The Human Constitution
Ether, Air, Fire, Water and Earth, the five basic elements, manifest in the human body as three basic principles, or humors, known as the tridosha. From the Ether and Air elements, the bodily air principal called vata is manifested. (In Sanskrit terminology, this principle is called vata dosha.} The Fire and Water elements manifest together in the body as the fire principle called pitta. The Earth and Water elements manifest as the bodily water humor known as kapha.
These three elements vata – pitta – kapha govern all the biological, psychological and physiopathological functions of the body, mind and consciousness. They act as basic constituents and protective barriers for the body in its normal physiological condition; when out of balance, they contribute to disease processes.
The tridosha are responsible for the arising of natural urges and for individual preferences in foods: their flavors, temperatures and so on. They govern the creation, maintenance and destruction of bodily tissue, and the elimination of waste products from the body. They are also responsible for psychological phenomena, including such emotions as fear, anger and greed: and for the highest order of human emotions such as understanding, compassion and love. Thus, the tridosha are the foundation of the psychosomatic existence of man.
The basic constitution of each individual is determined at conception. At the time of fertilization, the single male unit. the spermatozoon, unites with the single female element, the ovum. At the moment of this union, the constitution of the individual is determined by the permutations and combinations of bodily air, fire and water that manifest in the parents’ bodies.
In general, there are seven types of constitutions: (1) vata, (2) pitta, (3) kapha, (4) vata-pitta, (5) pitta-kapha, (6) vata-kapha and (7) vata-pitta-kapha. Among these seven general types, there are innumerable subtle variations that depend upon the percentage of vata-pitta-kapha elements in the constitution.
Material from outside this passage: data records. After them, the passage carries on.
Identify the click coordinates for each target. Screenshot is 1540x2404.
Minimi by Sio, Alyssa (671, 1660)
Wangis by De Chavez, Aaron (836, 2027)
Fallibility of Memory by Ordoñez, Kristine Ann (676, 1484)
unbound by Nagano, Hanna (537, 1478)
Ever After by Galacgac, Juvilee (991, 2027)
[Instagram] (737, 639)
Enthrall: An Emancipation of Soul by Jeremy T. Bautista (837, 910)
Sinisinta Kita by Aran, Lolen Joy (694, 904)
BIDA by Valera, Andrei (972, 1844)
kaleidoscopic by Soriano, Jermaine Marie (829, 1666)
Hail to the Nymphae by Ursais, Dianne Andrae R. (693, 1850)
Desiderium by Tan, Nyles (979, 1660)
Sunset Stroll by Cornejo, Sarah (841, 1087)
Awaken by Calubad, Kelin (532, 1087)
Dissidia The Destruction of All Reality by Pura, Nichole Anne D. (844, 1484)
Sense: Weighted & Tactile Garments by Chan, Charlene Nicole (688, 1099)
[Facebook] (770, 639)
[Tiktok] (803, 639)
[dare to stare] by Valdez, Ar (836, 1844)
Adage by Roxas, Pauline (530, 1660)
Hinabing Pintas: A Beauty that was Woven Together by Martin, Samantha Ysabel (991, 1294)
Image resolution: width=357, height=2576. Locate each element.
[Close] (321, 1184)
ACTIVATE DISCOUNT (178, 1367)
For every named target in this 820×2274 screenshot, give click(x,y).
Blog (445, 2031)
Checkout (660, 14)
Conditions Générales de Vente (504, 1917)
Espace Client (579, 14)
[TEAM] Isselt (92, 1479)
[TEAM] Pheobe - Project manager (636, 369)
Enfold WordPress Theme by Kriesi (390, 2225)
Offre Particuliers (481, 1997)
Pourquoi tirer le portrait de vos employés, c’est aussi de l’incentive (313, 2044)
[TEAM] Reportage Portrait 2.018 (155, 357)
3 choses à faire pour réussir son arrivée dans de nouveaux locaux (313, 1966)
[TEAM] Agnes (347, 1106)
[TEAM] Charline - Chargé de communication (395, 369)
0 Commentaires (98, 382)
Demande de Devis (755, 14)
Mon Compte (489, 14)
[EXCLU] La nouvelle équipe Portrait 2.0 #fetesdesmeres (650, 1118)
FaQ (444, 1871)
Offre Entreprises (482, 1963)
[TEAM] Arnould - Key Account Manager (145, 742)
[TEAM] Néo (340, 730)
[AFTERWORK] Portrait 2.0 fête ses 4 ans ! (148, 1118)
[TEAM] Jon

The constitution is called prakruti in Sanskrit, a term meaning nature, creativity or the first creation. In the body, the first expression of the basic five elements is the constitution. The basic constitution of the individual remains unaltered during the lifetime, as it is generally determined. The combination of elements present at birth remains constant. However, the combination of elements that governs the continuous physiopathological changes in the body alters in response to changes in the environment.
Throughout life, there is a ceaseless interaction between the internal and external environment. The external environment comprises the cosmic forces (macrocosm), while the internal forces (microcosm) are governed by the principles of vata-pitta-kapha. A basic principle of healing in Ayurveda holds that one may create balance in the internal forces working in the individual by altering diet and habits of living to counteract changes in his external environment.